[Data items]
───
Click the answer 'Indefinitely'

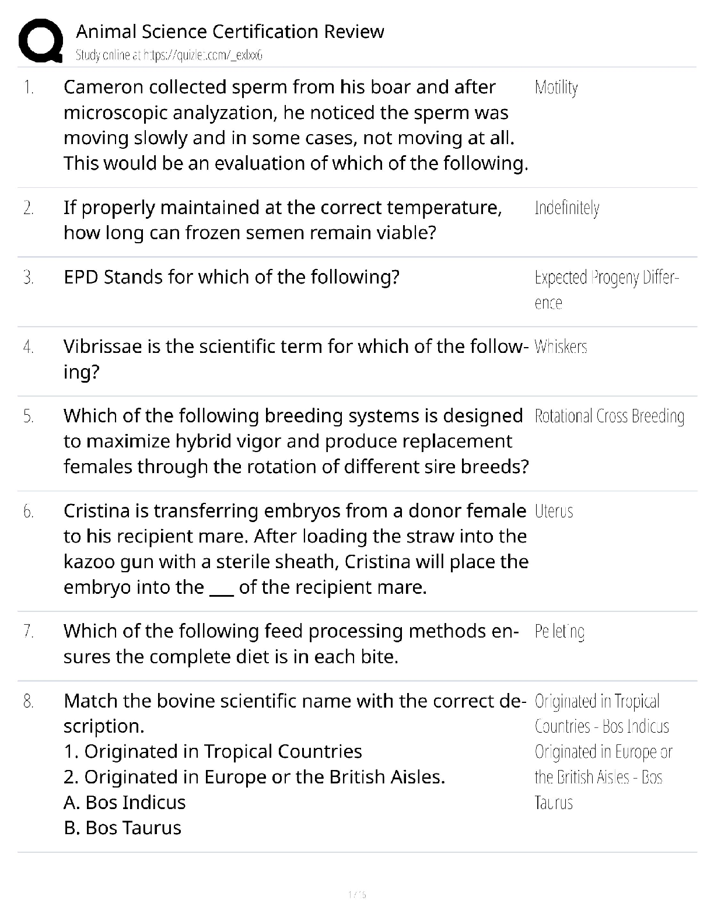566,208
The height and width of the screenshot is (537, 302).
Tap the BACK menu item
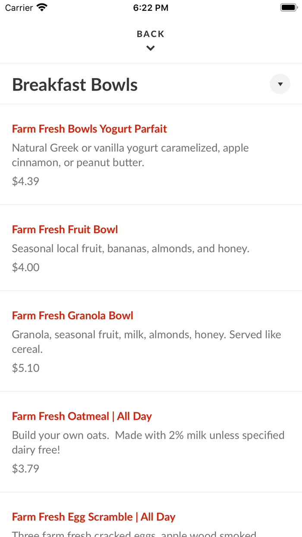point(150,33)
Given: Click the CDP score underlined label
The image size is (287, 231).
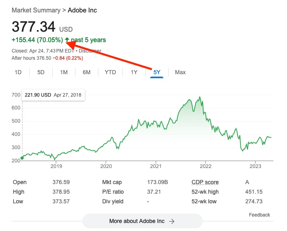Looking at the screenshot, I should click(205, 182).
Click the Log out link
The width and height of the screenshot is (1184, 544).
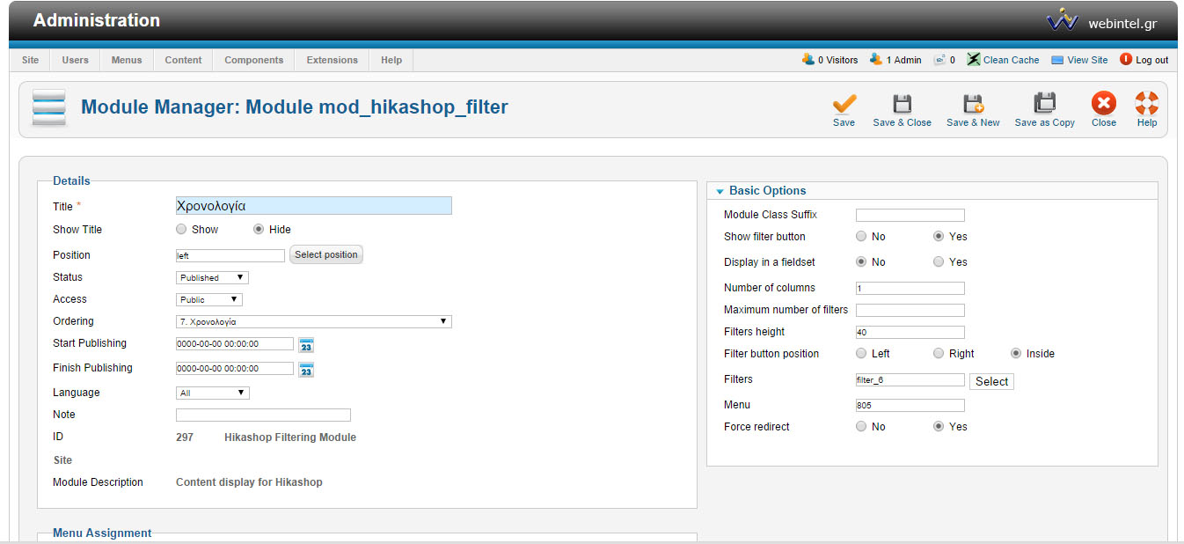click(1144, 60)
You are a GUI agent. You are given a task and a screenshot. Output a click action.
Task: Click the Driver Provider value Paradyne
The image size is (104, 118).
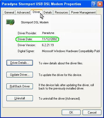pyautogui.click(x=48, y=33)
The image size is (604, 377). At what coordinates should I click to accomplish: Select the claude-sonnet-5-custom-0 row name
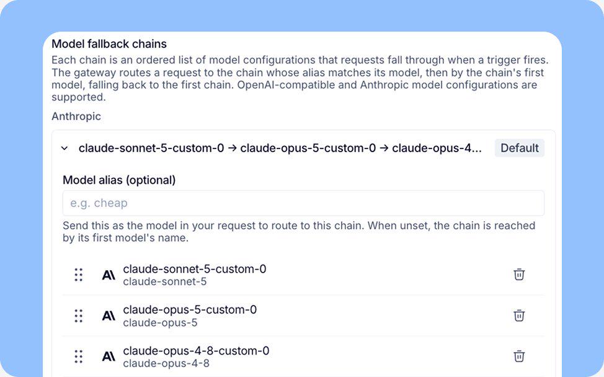click(x=195, y=269)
───
From the line that contains "The image size is (604, 377)." to the last line of the records above, copy each line exactly, both ends included, and leave the pictures out.

▶ OUTPUT FOR THIS TASK
The image size is (604, 377). At what coordinates should I click to accomplish: Select the claude-sonnet-5-custom-0 row name
click(x=195, y=269)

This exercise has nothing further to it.